Chihuahuas aren’t prone to any particular health conditions although some issues are more likely to manifest in smaller dogs, for instance Patellar Luxation where the legs don’t properly align, and Hypoglycaemia, which is low blood sugar. In addition, due to the size of their eyes and the fact that these are very close to the ground, owners should be sure to keep the eyes clean by bathing after walks to avoid infection. Chihuahuas are also prone to shiver from excitement, anxiety and/or cold.
Despite its size, the Chihuahua has a big personality. Inquisitive and curious, Chihuahuas typically love to explore and investigate and won’t miss a chance to escape through open car windows or between fence panels should the opportunity arise. The Chihuahua’s boldness and disregard for its own size can sometimes cause it to challenge much larger dogs and its tenacity means that it will stand its ground even when the odds seem overwhelmingly out of its favour.
Chihuahuas are faithful and territorial and will often become strongly attached to a single member of the family. They love to accompany their people anywhere and everywhere and can sometimes become distressed if left on their own for too long.
Due to their high intelligence level, Chihuahuas are often eager to learn and respond well to praise and rewards. However, owing to their tenacity, they prefer to do things in their own time and will sometimes become contrary if scolded too strongly.
As such, training your Chihuahua will require more than a little patience and consistency and house-training in particular can sometimes take a little longer than usual. Whilst incredibly cute, Chihuahuas nevertheless require the same training as any other breed and if spoilt or overindulged can become extremely demanding.
Given the correct handling, Chihuahuas can excel at obedience and agility – the trick is to make training as fun as possible so as to capture and keep your Chihuahua’s attention and enthusiasm.

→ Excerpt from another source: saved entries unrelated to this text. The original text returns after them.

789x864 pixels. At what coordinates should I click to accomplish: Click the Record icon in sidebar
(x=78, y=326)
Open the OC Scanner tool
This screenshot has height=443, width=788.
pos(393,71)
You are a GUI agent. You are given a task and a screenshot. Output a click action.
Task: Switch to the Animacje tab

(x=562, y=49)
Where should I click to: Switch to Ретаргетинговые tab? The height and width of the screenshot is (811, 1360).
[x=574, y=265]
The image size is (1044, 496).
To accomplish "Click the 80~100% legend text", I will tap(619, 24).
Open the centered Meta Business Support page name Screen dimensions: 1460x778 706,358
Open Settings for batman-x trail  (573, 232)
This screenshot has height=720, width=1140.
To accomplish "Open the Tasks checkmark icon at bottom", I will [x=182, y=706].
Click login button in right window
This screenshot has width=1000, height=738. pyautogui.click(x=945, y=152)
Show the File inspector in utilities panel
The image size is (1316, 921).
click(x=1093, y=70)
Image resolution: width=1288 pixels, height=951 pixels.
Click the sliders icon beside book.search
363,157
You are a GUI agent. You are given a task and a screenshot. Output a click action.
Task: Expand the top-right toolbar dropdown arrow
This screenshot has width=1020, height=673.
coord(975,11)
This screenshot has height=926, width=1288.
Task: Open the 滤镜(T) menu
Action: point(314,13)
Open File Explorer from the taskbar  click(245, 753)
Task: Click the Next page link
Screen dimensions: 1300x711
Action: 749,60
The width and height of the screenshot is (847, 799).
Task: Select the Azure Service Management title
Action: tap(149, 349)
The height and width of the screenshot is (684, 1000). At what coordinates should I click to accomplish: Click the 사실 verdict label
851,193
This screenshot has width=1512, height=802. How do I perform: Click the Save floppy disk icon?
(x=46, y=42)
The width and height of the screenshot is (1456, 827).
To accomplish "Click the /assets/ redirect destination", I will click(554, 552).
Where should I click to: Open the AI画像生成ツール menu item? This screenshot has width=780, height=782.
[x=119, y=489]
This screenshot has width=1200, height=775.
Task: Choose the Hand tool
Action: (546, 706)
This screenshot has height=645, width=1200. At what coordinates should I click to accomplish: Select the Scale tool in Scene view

Like all breeds of dog, it is advisable to ensure that your Chihuahua gets a degree of outdoor exercise every day. However, this can be considerably less for a Chihuahua than many other breeds. You will find that your tiny friend will enjoy indoor games as much as a good run in the park and whilst their innate curiosity generally results in considerable activity, Chihuahuas are content to explore indoors as much as out.
Whilst not entirely certain, the general consensus is that the Chihuahua originated in the state of Chihuahua in Mexico in the mid-1800s. Prior to this, the Chihuahua’s origins are murkier, with some believing that they descended from the Techichi, a small, long-haired dog domesticated by some native North American tribes and later used in funeral rituals by the Aztecs, and others theorising that its existence was the result of cross-breeding of the Chinese Crested and/or Xoloitzcuintli, both hairless dogs originating in China and Mexico respectively.
It seems pretty certain, however, that Chihuahuas were sold by Mexicans to American tourists in the late 19th century which is how they came to spread throughout the USA and then the wider world, with the Chihuahua making its first appearance in the show ring in the 1890s.
The first Chihuahua was registered with the American Kennel Club in 1904, with the Chihuahua Club of America being established 19 years later to raise awareness of the breed and provide relevant information and advice. The UK’s Kennel Club officially recognised the Chihuahua breed in 1948. Since the 1960s when the general desirability for dogs became less about their working ability and more about their companionship, the breed has grown in popularity with dog-lovers around the globe.
Nowadays, the Chihuahua is consistently ranked as one of the most popular dog breeds in the UK, USA, Australia and Canada, as well as numerous other countries. Thanks to its fun-loving nature and convenient size, it is probable that this will remain the case for many years to come.
Paris Hilton’s “Tinkerbell” is one of the most famous Chihuahuas of all time. The celebrity was rarely seen out of the company of her furry friend and even named her 2004 memoirs after her.